**Available records**.
++++++++++++++++++++

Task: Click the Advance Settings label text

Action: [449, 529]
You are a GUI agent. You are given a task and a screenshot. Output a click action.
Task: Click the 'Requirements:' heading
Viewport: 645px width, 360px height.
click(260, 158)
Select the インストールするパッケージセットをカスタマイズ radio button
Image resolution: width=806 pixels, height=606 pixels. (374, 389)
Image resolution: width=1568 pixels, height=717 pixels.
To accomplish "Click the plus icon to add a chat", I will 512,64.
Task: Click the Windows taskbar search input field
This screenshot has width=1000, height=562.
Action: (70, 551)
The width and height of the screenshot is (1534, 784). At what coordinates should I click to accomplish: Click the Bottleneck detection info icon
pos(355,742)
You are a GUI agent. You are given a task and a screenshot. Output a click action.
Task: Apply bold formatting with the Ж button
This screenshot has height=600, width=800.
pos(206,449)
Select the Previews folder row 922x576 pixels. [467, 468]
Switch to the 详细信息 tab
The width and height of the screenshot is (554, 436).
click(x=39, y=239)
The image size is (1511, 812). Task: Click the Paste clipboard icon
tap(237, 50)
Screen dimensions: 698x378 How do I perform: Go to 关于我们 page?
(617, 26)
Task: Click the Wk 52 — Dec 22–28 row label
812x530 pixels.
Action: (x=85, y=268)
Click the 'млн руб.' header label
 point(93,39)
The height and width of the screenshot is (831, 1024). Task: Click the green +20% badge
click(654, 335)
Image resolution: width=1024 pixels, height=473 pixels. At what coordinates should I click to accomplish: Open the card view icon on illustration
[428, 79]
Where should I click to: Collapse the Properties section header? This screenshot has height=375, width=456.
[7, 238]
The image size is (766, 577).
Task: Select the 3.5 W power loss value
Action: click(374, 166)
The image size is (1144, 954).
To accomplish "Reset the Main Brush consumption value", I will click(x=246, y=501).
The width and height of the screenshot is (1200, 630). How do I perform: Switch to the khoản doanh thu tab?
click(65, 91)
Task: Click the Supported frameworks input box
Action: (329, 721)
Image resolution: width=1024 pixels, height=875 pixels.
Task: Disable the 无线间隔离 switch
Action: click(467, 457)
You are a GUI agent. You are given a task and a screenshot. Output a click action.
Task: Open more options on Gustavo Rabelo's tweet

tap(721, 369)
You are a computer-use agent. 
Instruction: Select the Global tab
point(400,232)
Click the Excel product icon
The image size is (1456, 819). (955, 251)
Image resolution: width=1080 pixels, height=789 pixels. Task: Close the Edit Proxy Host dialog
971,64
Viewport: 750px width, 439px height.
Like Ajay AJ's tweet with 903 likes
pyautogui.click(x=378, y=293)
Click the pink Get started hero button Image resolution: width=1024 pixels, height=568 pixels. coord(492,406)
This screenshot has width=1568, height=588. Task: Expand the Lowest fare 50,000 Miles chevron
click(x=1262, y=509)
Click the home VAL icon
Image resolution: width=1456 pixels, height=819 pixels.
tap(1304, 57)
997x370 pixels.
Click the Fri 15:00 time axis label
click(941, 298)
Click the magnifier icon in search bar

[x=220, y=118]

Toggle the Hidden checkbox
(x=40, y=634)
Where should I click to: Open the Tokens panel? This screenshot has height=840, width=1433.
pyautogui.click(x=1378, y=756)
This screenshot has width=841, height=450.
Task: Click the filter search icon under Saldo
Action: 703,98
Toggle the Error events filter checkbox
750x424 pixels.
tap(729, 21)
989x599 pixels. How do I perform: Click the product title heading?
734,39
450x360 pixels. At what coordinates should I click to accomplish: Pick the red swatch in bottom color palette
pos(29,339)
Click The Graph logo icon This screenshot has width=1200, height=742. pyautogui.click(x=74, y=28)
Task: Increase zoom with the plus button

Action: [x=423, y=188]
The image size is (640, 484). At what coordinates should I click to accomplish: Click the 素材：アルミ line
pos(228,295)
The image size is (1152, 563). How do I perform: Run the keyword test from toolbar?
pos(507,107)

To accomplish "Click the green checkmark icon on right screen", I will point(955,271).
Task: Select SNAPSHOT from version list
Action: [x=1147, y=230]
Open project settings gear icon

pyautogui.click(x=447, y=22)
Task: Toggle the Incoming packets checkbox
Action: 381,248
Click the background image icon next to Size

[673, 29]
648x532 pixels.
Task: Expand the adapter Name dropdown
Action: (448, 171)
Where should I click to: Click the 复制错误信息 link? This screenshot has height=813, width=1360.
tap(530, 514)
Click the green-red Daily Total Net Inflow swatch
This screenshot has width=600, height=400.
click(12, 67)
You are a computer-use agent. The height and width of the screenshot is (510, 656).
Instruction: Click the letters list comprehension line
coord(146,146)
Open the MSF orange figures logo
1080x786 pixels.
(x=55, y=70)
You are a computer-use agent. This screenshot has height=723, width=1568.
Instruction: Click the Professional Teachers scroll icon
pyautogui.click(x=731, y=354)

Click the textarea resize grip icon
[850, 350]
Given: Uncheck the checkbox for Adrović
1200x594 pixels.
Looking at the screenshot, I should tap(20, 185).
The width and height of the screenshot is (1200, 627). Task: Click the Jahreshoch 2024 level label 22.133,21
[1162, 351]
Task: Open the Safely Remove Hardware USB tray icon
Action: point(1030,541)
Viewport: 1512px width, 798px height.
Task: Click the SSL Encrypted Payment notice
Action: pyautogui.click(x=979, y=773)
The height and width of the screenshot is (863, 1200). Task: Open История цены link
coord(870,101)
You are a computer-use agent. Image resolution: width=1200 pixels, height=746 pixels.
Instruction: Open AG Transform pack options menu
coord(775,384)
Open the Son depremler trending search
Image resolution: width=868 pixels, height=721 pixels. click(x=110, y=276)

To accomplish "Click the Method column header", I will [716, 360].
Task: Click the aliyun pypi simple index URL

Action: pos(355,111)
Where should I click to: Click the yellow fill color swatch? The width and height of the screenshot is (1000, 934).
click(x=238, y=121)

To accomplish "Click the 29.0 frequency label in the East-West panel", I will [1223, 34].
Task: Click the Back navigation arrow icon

++++++++++++++++++++

**Task item**. Copy each line from the data that features the string "logo".

**Written solution**.
Click The Graph logo icon This screenshot has width=1200, height=742. pyautogui.click(x=74, y=28)
Open the MSF orange figures logo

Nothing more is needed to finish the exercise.